Friday, July 26th, 2013
Almost a year ago the Film Photography Project gifted me a Polaroid Super Shooter. If you’ve never played with one before, this is probably the most basic version of the Polaroid Land Camera. It shoots Fujifilm FP-100C and FP-3000B. And I’m a black and white guy so I shoot FP-3000B.
I just don’t shoot nearly enough of it because I need to work out a strong process that defies the world of dust. And I need to set in place an archive system where these polaroid photographs aren’t destroyed by my office environment.
At the moment I tend to shoot the pack of film on location then throw the unpeeled polaroids into my coat pocket. I peel the film apart when I reach home and hopefully there’s a small breeze to help them all dry on a seat in the back yard.
The next step has been to scan each negative then bring the polaroid positives inside one at a time for scanning.

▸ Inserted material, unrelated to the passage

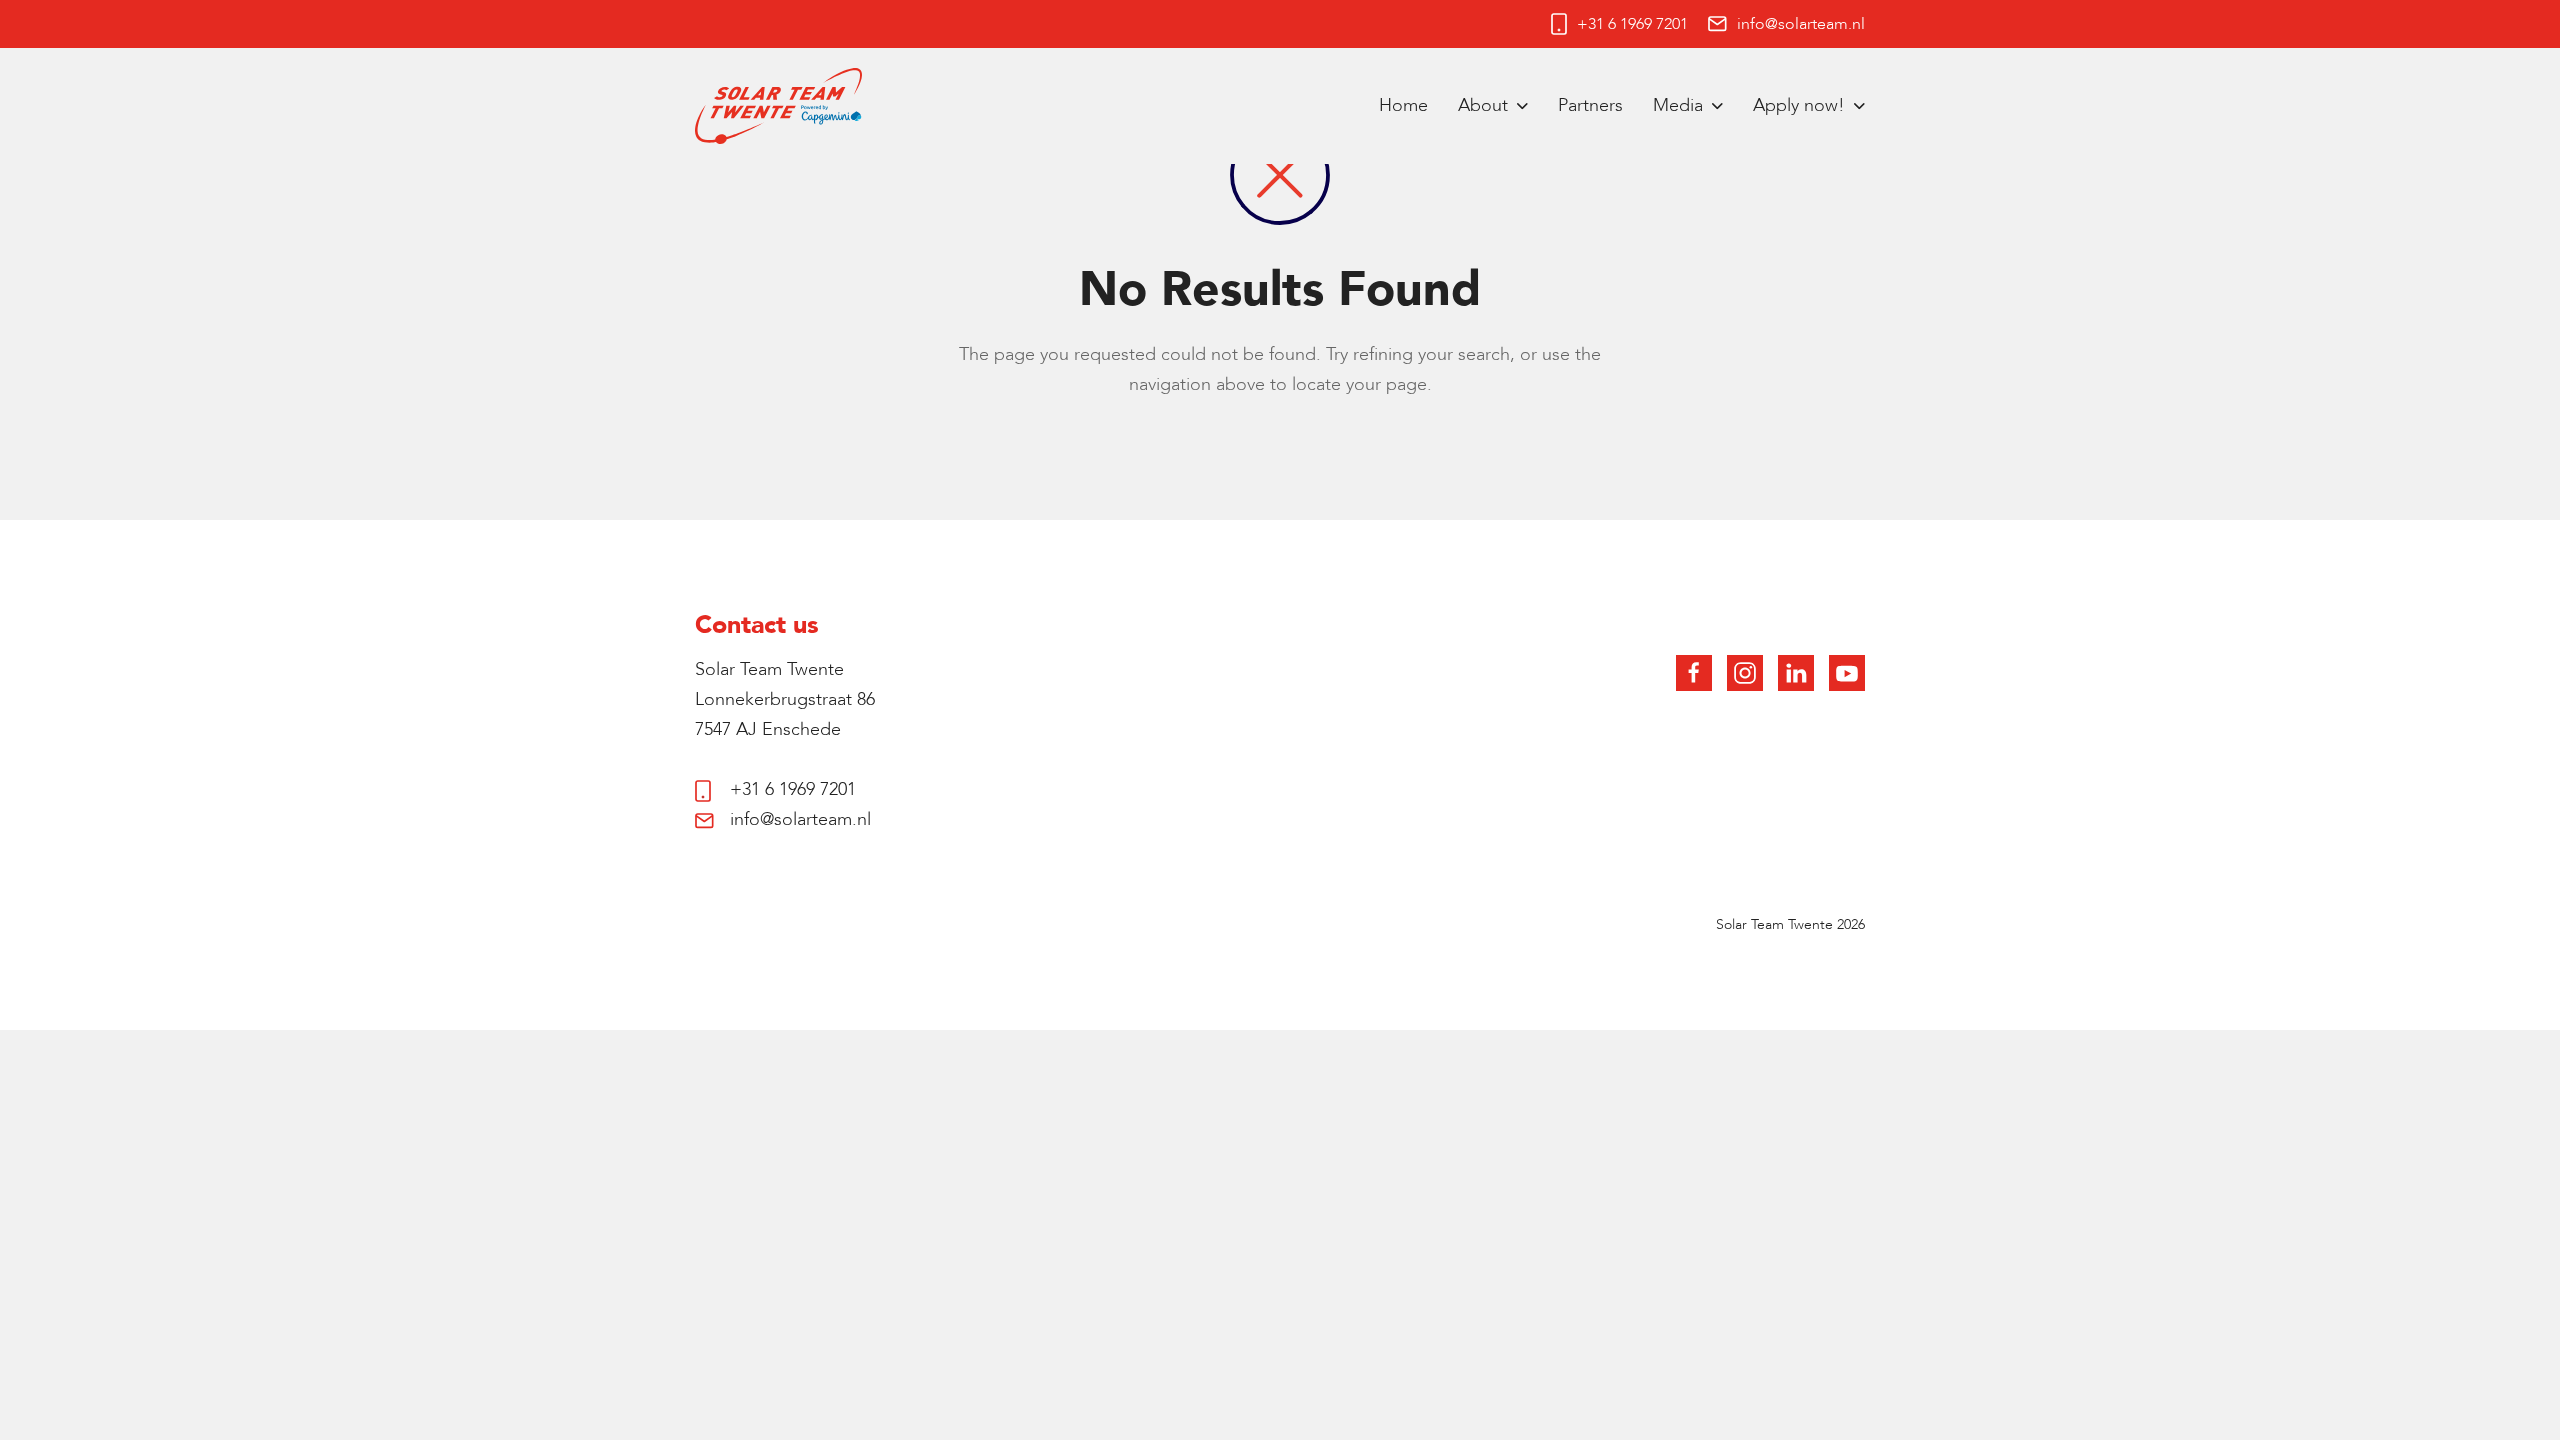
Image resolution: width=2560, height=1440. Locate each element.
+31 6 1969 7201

That’s about it. They all get dumped onto my office bookshelf and I really have no archival process to talk about.
So over the next few months I need to focus in on the Super Shooter. I need to make a film holder box where I can safely place peel apart film until scanning to avoid dust and scratches. Although I’m not entirely sure how to handle the sticky negatives. And I need archival sleeves (guessing 4 inch by 5 inch could work). Anyway, this is kind of a work in progress.
I absolutely love that the Super Shooter is an uncommon plastic camera to shoot. People notice it in the hand. And this camera, for all the shortfalls, makes the odd angry damn fine photograph.
My only real issue is that I’m not retaining a dust free copy of film because my polaroid photography process isn’t robust.